=== The problem ===
Quote the records word for word, from the line that contains "Click the Shopee DHL bar in shipping chart" through the end of the records, including both ends. Leave the pictures out of your copy.

=== Supplied records ===
***

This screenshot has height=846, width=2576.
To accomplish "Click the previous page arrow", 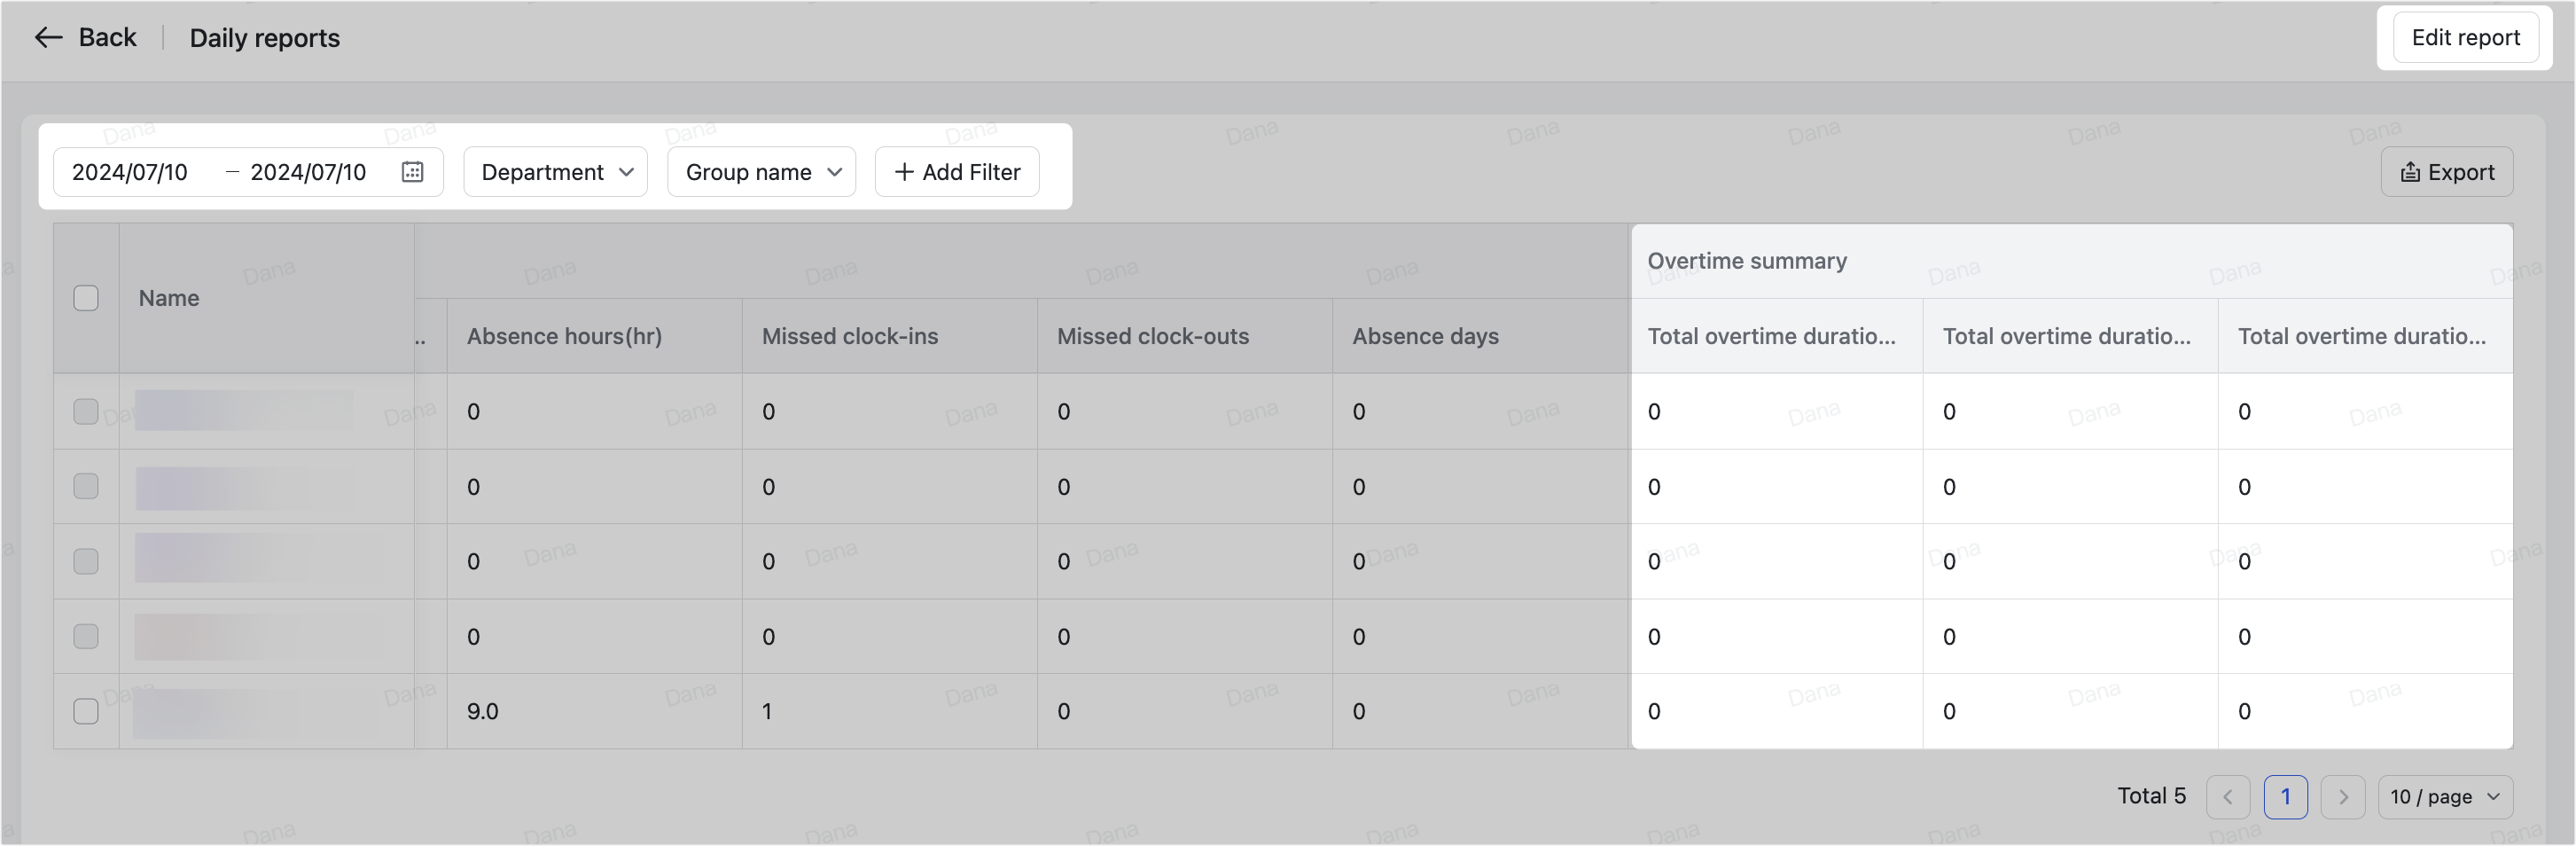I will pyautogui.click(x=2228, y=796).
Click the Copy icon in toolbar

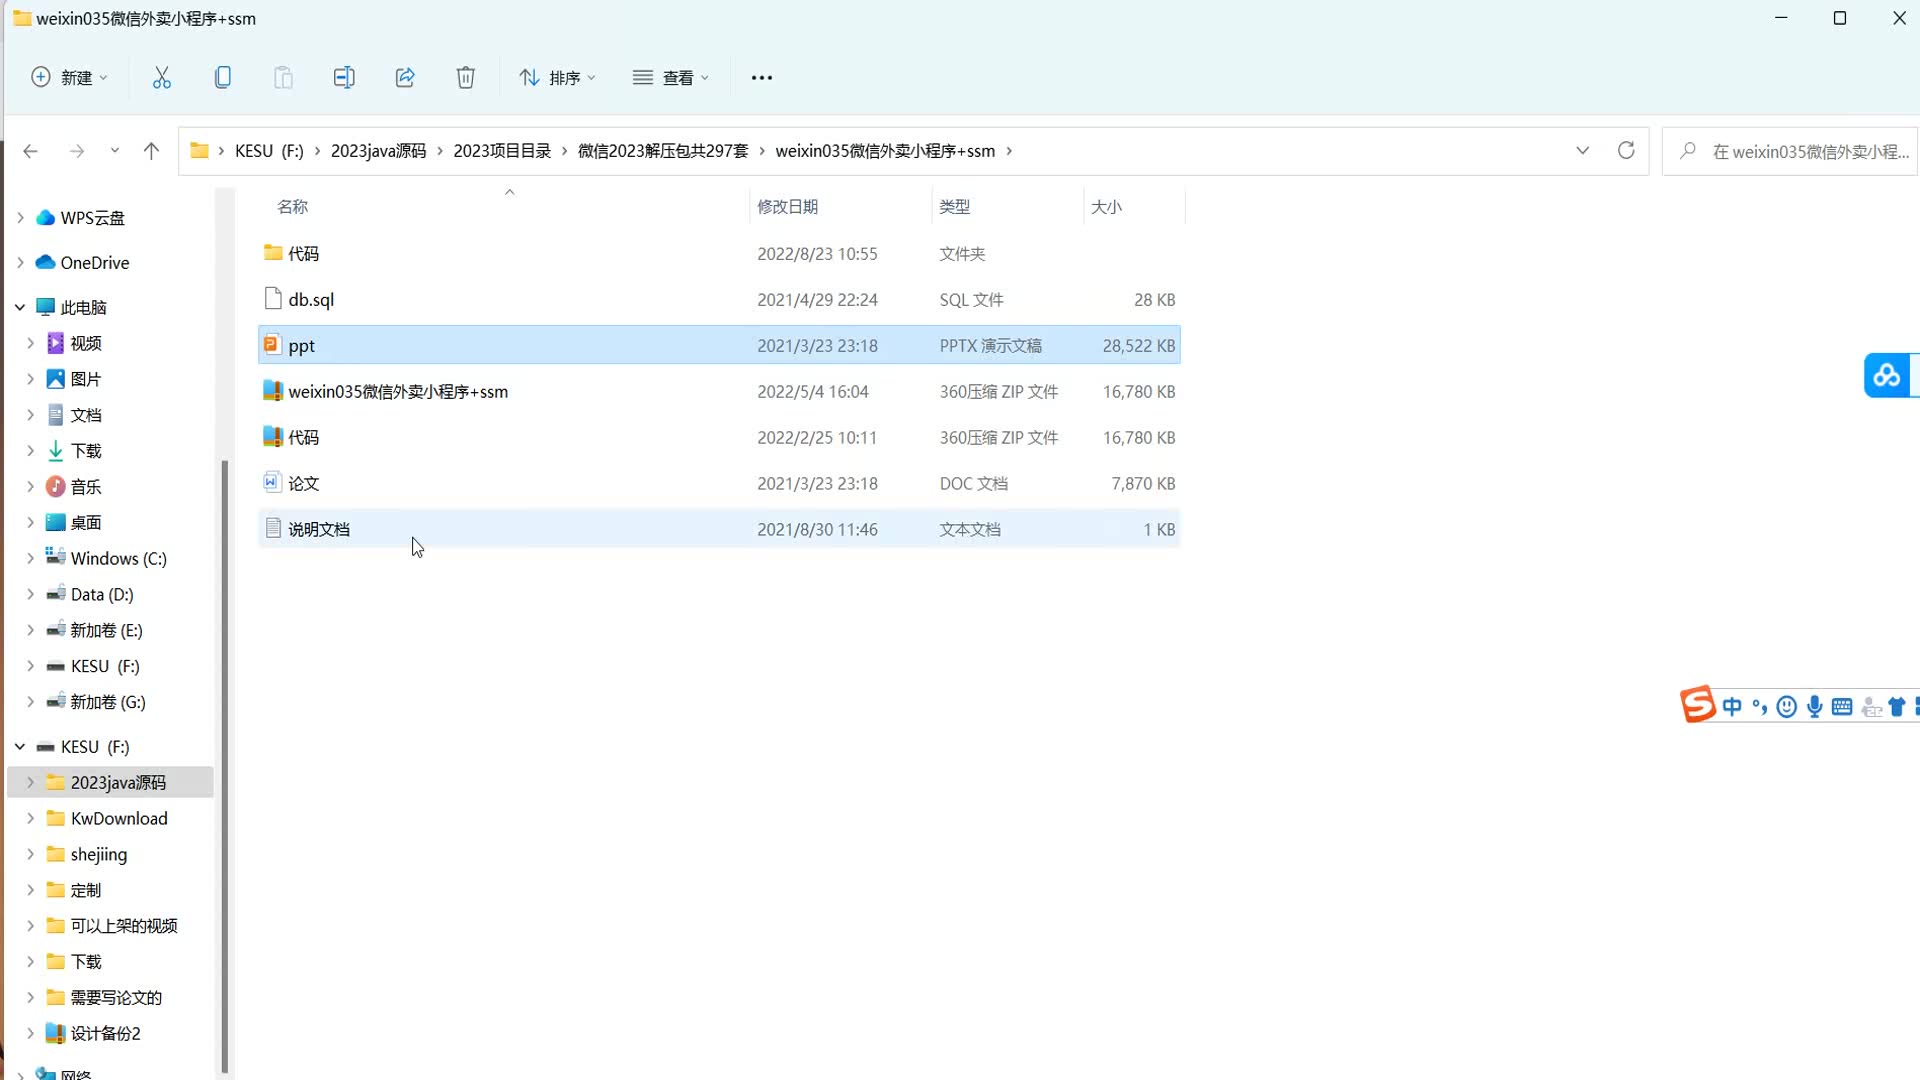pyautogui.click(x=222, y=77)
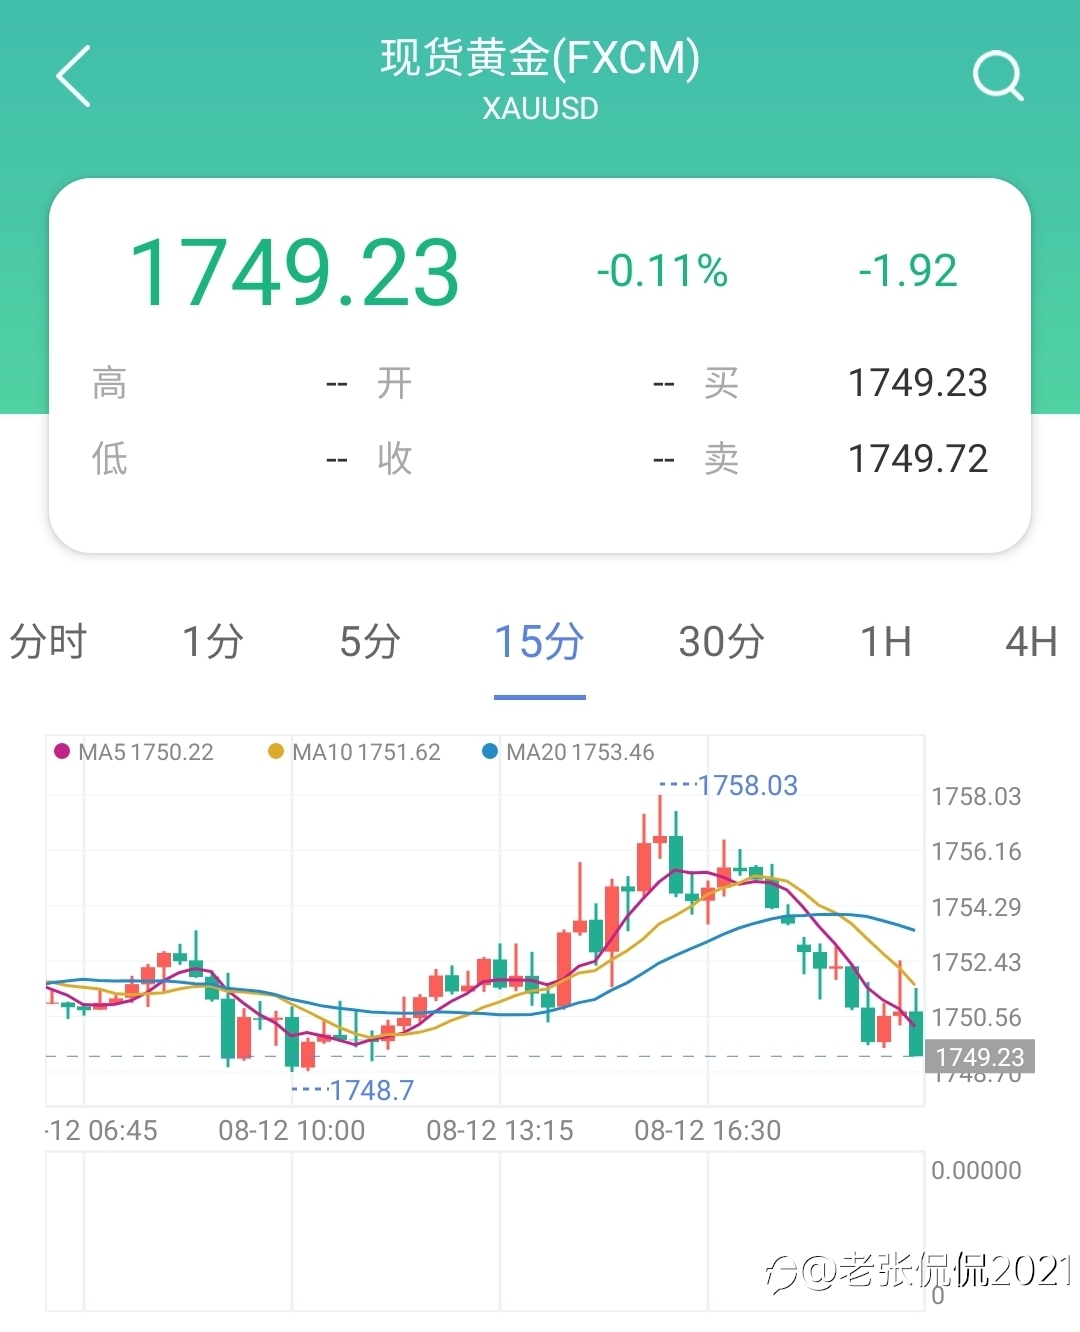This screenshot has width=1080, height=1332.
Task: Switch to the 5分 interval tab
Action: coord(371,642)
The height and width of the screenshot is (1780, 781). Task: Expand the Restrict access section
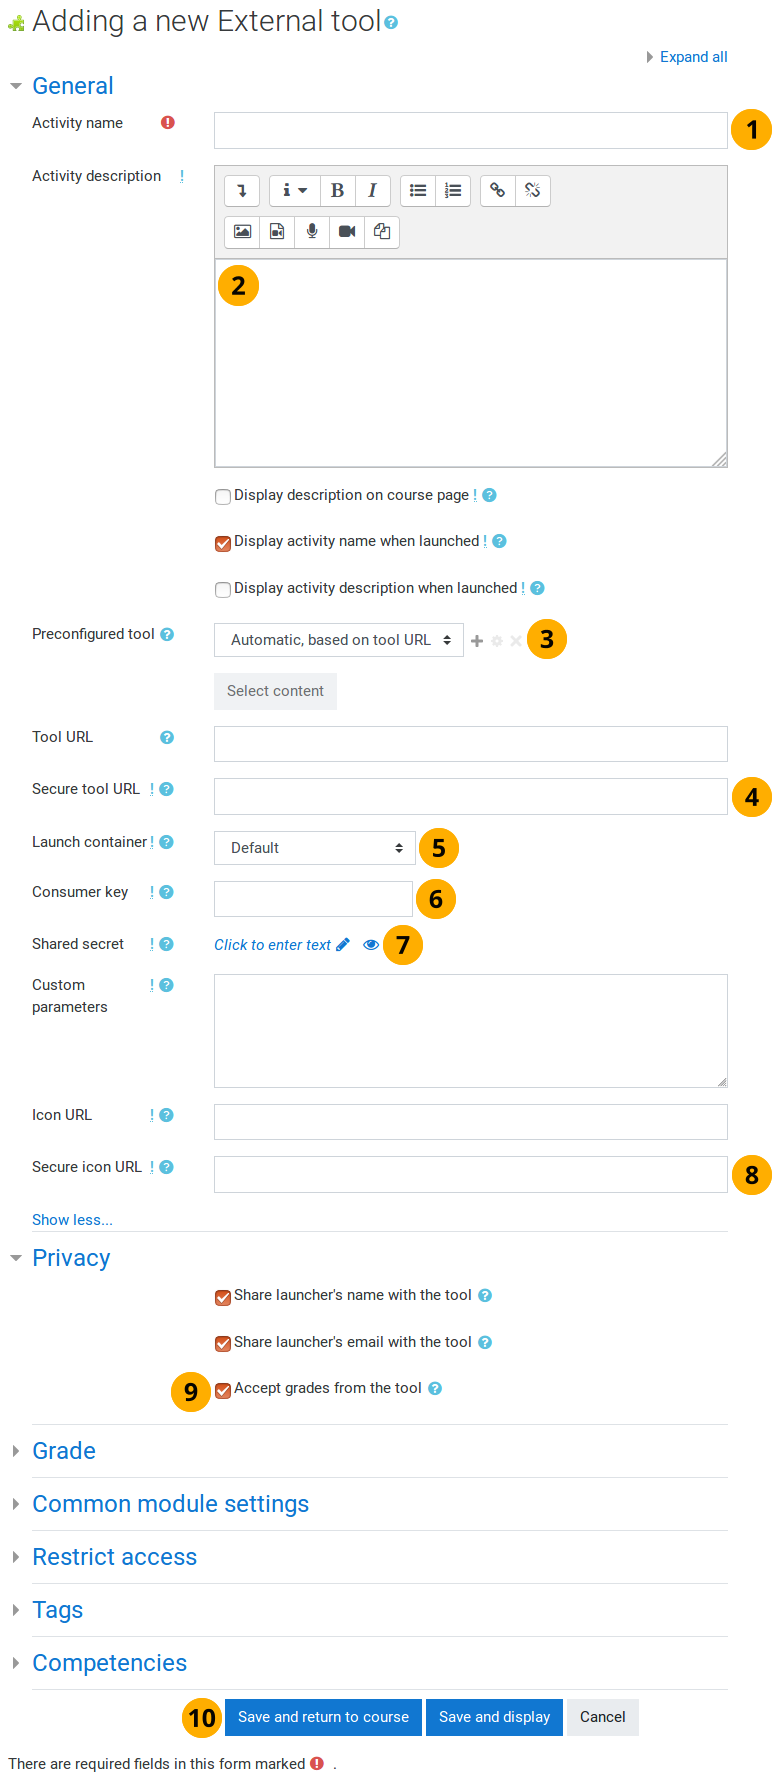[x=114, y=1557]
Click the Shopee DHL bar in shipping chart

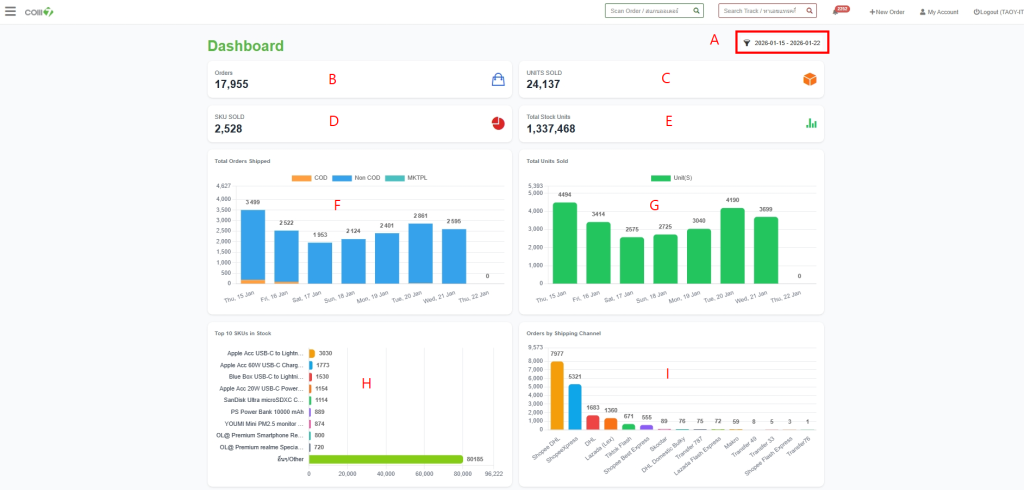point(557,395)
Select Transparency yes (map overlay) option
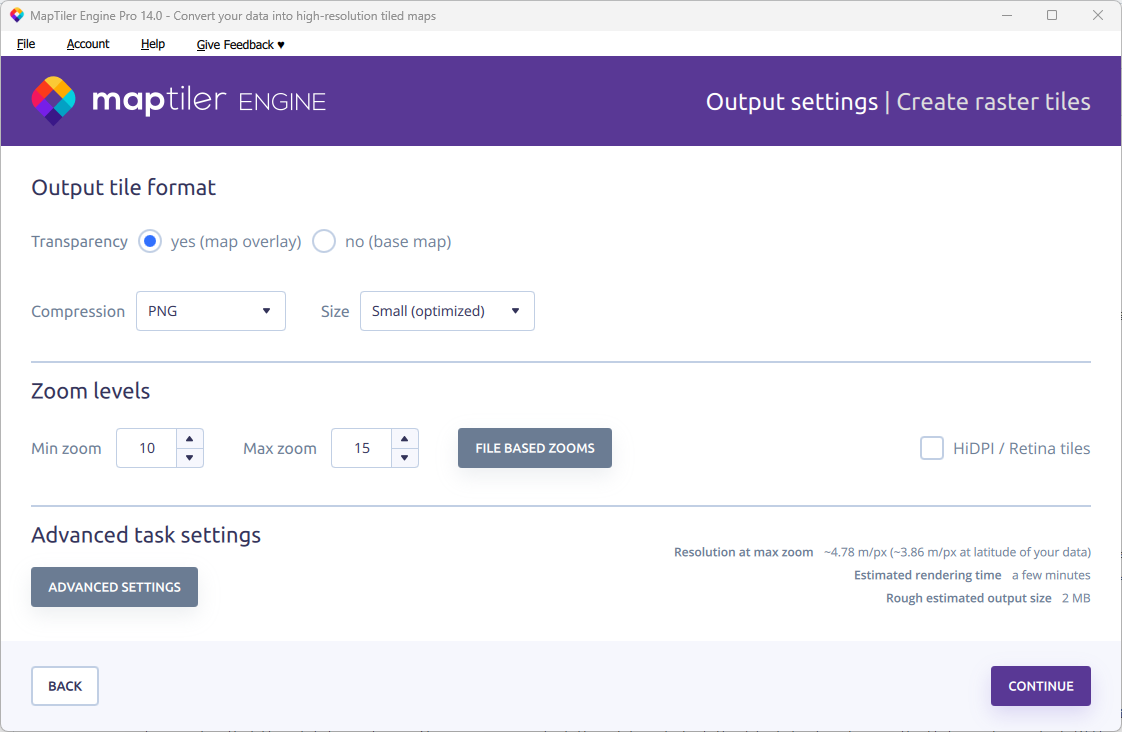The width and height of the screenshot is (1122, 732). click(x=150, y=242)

***

=== Written response ===
Click the Shopee DHL bar in shipping chart

point(557,395)
Select Transparency yes (map overlay) option
The width and height of the screenshot is (1122, 732). click(x=150, y=242)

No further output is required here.